This store would eventually form an integral part of my post-college career – more on that later – and once again Niles would be involved in a way that was positive for me but unfortunate for him.

Today in 1975 it seems as if I had returned some unwanted – maybe faulty? – albums and received a credit note. (Virgin was once notorious for not wanting to give cash refunds to anyone, Branson’s policy was that once the money was in the business, it should somehow stay there)

I thought I would have a good picture or two of how the Southampton Virgin store looked in 1975, but research of my photo albums drew a blank… well, other than one of me stood outside it a few years later which I’d prefer to save for a future post.

Thanks to the ever-reliable Google “street view” application I can present a current-day pic of where the Virgin store was located. It looks very salbrious these days, despite being mere yards from two of Southampton’s main tourist attractions – the old walls and the West Quay shopping centre.
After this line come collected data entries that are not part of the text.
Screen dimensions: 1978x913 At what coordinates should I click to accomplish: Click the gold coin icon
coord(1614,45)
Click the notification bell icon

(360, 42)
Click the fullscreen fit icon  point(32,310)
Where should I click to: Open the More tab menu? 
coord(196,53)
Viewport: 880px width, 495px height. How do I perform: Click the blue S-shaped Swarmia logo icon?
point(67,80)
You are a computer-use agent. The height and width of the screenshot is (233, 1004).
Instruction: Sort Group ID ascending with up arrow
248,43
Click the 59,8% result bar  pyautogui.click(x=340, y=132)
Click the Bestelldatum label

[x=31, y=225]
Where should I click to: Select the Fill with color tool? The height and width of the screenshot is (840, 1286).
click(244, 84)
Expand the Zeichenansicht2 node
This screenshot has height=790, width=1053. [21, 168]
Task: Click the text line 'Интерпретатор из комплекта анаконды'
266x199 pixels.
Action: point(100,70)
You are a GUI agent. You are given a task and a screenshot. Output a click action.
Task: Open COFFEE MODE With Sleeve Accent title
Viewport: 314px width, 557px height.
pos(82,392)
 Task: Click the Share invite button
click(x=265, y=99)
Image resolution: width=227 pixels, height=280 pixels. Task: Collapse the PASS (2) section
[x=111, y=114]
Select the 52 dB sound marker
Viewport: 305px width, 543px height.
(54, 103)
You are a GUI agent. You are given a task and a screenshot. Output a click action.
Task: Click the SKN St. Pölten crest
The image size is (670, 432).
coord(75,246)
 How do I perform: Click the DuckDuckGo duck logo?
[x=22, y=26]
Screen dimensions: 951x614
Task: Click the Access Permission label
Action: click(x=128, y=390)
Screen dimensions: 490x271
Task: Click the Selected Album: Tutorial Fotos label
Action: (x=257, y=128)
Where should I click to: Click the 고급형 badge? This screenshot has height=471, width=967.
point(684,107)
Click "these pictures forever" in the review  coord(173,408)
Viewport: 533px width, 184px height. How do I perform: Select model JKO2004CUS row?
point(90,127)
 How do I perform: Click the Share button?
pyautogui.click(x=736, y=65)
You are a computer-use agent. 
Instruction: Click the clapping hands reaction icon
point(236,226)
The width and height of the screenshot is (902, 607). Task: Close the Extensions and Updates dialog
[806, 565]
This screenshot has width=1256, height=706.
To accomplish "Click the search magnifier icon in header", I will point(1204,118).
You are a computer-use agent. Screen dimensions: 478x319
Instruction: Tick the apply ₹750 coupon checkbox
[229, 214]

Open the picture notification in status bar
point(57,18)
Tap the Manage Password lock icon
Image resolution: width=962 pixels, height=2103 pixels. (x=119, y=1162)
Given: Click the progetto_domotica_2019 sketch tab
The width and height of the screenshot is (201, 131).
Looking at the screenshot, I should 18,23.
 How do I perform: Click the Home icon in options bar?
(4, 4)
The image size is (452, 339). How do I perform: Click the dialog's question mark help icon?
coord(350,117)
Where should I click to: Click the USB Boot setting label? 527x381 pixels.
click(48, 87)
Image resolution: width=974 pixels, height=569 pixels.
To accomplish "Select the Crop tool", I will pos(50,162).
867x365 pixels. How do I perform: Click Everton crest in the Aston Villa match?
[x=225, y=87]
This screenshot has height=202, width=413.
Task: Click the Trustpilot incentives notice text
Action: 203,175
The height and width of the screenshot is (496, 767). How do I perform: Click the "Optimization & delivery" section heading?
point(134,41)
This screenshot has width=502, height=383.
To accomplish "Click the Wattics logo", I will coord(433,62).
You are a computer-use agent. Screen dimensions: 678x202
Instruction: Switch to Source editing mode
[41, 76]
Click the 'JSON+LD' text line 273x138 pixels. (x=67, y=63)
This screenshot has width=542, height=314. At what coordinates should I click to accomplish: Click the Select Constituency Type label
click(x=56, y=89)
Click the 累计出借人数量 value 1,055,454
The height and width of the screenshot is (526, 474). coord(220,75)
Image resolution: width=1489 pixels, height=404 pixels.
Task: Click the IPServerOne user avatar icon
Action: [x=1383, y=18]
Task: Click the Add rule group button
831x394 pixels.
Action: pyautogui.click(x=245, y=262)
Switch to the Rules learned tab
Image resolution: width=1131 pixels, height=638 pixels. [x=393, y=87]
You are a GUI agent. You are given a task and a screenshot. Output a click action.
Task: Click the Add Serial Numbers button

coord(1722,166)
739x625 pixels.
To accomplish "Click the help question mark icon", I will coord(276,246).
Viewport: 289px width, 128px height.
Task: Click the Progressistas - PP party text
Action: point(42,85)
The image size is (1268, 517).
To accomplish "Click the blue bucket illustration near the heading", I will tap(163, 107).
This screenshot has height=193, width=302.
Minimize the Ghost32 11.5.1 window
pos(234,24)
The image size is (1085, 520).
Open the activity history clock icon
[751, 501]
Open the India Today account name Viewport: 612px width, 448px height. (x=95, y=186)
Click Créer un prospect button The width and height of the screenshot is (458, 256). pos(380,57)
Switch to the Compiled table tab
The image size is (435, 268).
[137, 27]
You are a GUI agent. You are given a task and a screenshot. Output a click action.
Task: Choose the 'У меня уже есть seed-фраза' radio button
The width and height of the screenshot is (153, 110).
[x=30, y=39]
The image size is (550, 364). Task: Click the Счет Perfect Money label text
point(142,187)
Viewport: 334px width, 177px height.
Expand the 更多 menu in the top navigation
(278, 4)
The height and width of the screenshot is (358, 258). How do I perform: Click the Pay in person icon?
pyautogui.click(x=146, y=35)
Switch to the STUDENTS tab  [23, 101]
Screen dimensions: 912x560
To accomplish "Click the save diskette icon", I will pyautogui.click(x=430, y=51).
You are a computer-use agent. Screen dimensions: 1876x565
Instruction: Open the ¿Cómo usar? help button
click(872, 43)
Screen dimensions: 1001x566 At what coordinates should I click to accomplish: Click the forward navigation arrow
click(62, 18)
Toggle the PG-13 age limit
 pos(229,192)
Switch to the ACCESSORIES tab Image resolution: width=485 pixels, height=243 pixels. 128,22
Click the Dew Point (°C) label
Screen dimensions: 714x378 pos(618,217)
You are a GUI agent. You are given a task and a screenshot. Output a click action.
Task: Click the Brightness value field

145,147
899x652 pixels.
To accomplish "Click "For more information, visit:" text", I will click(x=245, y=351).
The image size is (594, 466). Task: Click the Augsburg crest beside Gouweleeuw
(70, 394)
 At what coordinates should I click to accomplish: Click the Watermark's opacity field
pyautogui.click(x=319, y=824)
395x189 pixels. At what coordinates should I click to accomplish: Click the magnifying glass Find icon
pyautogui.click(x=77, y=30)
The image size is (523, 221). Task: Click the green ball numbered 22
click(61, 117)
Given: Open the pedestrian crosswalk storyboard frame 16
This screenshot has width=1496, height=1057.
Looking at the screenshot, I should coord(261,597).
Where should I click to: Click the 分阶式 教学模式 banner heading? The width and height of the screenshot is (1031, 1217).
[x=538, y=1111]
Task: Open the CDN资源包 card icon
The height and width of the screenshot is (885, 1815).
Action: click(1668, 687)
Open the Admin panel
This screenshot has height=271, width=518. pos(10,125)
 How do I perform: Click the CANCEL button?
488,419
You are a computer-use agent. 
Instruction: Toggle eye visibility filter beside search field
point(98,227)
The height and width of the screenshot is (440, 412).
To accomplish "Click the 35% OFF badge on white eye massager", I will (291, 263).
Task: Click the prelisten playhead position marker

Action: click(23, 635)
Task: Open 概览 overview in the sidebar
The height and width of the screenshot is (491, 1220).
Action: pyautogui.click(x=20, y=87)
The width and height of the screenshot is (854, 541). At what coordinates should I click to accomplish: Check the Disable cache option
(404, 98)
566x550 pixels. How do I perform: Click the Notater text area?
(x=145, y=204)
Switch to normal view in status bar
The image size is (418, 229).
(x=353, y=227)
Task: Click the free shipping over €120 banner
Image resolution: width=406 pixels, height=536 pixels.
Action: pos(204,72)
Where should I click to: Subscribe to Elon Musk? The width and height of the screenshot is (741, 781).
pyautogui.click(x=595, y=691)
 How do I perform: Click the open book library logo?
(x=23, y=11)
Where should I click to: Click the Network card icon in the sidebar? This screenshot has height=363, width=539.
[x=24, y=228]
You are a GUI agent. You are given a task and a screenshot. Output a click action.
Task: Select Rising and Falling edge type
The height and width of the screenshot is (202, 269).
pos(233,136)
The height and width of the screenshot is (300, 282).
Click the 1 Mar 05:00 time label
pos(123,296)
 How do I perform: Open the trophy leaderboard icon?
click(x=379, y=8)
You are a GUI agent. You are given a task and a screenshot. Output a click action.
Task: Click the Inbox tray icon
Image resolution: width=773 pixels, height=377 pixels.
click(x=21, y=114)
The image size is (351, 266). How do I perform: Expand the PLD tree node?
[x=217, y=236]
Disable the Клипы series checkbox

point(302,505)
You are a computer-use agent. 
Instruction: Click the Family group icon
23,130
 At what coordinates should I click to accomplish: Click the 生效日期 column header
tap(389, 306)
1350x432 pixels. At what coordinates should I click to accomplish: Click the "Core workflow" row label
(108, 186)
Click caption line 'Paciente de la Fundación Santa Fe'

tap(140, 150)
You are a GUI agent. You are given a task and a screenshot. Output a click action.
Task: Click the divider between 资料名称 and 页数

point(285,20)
The presence of all those steel shutters – the shop windows hidden behind them – certainly make the locale seem less than appealing.

In other news, it seems I got “lucky” at tonight’s disco, getting off with Lorna, with whom I subsequently enjoyed a short term fling. We were sorely mismatched and split up after just a few weeks. Her parents owned a fish & chip shop but I swear that wasn’t the main attraction.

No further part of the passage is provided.